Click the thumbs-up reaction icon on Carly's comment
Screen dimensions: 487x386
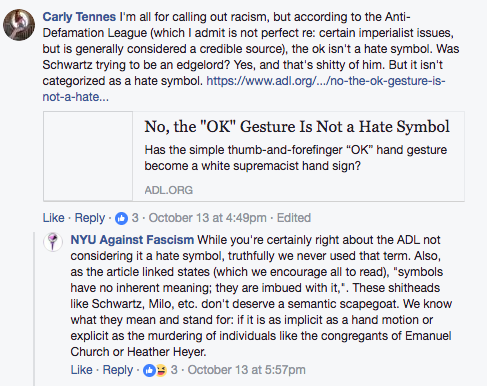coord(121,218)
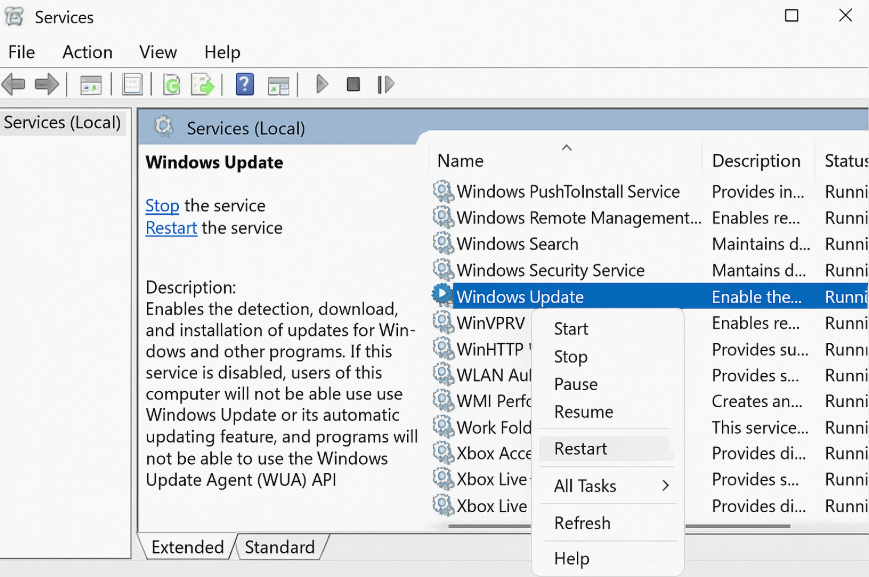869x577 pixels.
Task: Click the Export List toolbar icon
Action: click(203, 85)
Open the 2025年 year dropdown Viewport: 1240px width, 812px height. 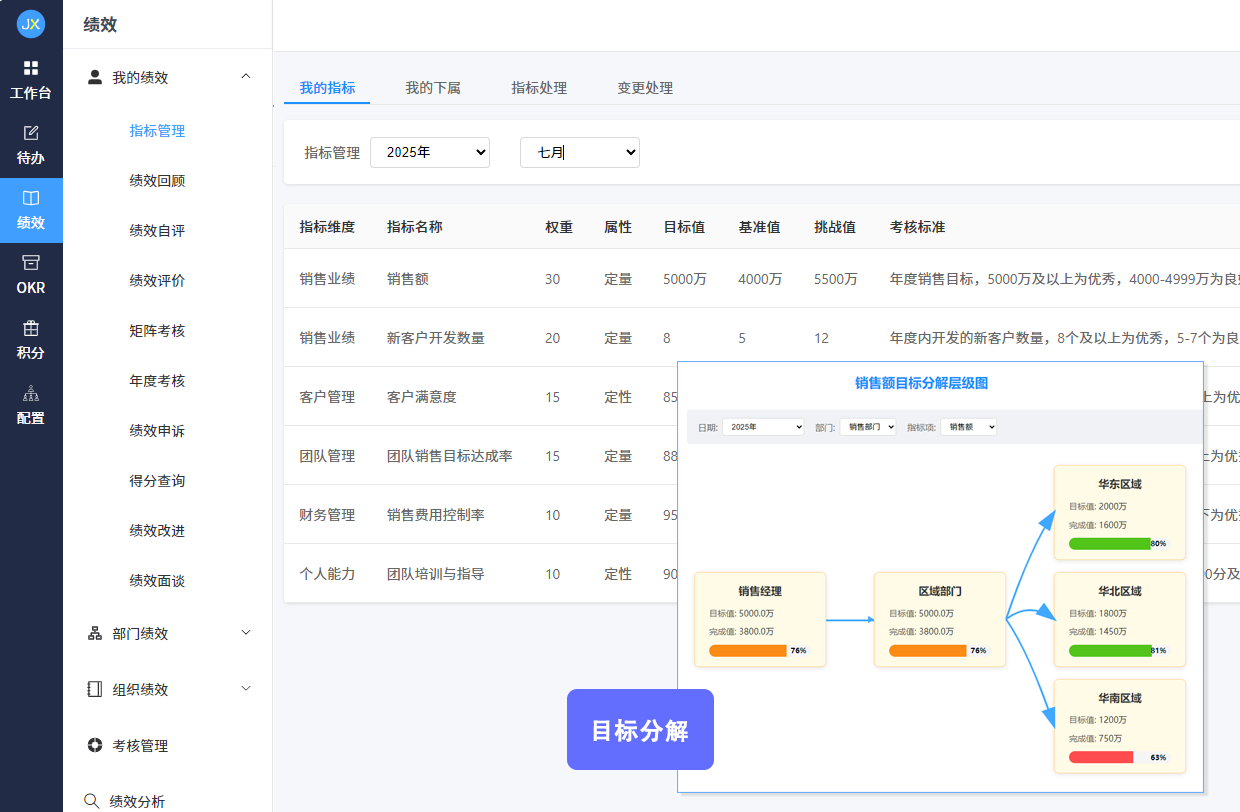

■ **What the exercise asks**: Omit the pictures, and quote the material above exactly as given.

■ **Task result**:
Click the thumbs-up reaction icon on Carly's comment
Screen dimensions: 487x386
coord(121,218)
869x577 pixels.
Task: Click the Export List toolbar icon
Action: click(203, 85)
Open the 2025年 year dropdown Viewport: 1240px width, 812px height. 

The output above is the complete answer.